I really don’t like being Princess Diana. All I wanted was to take my photos, but it was not to be so. After the program we were led to the house (followed by the entourage of 15-20 people, with the band close behind playing earnestly), shown our rooms, then taken to the guesthouse for a meal with about 25 people. Joey had a clear bottle of cold water placed in front of him at the table. I was given a bottle as well, although mine was white with red lettering that said “Battery Acid”. I didn’t drink it.
Whatever you do, wherever you go in Congo, authorities will try to get as much money as they can possibly squeeze out of you. In the flying world, that means that you pay taxes to leave an airport, and taxes to land. When you land at even a private airstrip, such as Mulita, the authorities are waiting, notebooks in hand, ready to see just how much money they can get out of you. There are no official fees, so it’s each man for himself to come up with the most creative, or ridiculous excuses to charge. After our dinner, we were told that the “tax people” needed to see us, so we went outside the house to a round hut with a bench circling the entire inside. 21 people plus Joey and me filled every space. There was one tax guy who spoke seriously to Joey in French for at least 20 minutes while everyone listened. When it was over, I asked Joey to translate. The tax man had said there wasn’t enough time now, so they would come back at 8 pm. At the appointed time, they returned, only to say that it was too late and they would come back in the morning at 7 am. This was the time I had arranged to get started on the photography, so they changed my departure to 7:30 am.
The tax people showed up at the appointed time the next morning, and proceeded, over the course of two hours, to try to charge us $150 for each of three supposed penalties of not having copies of our visas and yellow-fever cards. Joey pointed out that we were in the middle of nowhere, and we had already passed legally into the country in Bunia, and we didn’t have to show them anything. By 8 am I was feeling panicky. I had lost my precious 2 hours of shooting the day before, and now I had lost another hour, and was down to three total, including interviews. I started to become the pushy American, as nicely pushy as I could be. I pointed at a guy in a white jacket and red tie sitting on the couch watching the tax discussion. “Are you a doctor with the hospital?” I asked.

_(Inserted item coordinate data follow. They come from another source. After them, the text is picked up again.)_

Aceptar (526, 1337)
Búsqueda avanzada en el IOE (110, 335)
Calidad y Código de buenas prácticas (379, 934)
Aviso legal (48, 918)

He nodded. “Come with me, then, and show me around.” As I walked through the hospital grounds, we collected another entourage of people who followed us into every room, no matter how small, and tried to get into every picture. The red-tie guy, as I called him, managed to get into most of my shots, claiming he was the doctor for everything. I finally started to shoo the crowd out of the room when I shot, and set up nearly every picture in order to get what I needed. I just hoped that they didn’t look too posed.
Joey acted as my interpreter (when he wasn’t fighting to keep his money from the hands of the tax people). His style is what I’d call telegram interpreting. Example… Me: “Where do they get their water?” Them: Three people answer, talking for several minutes. Joey: “From the river.”
Although the people in charge were incredibly warm and welcoming, it will go in my top 10 weirdest, most humorous, and most frustrating shoots. I’ve decided that I never want to be a celebrity. There’s something intensely claustrophobic about it. However, when I returned from the trip, my brother Jon greeted me with “Hello princess,” which I didn’t mind at all.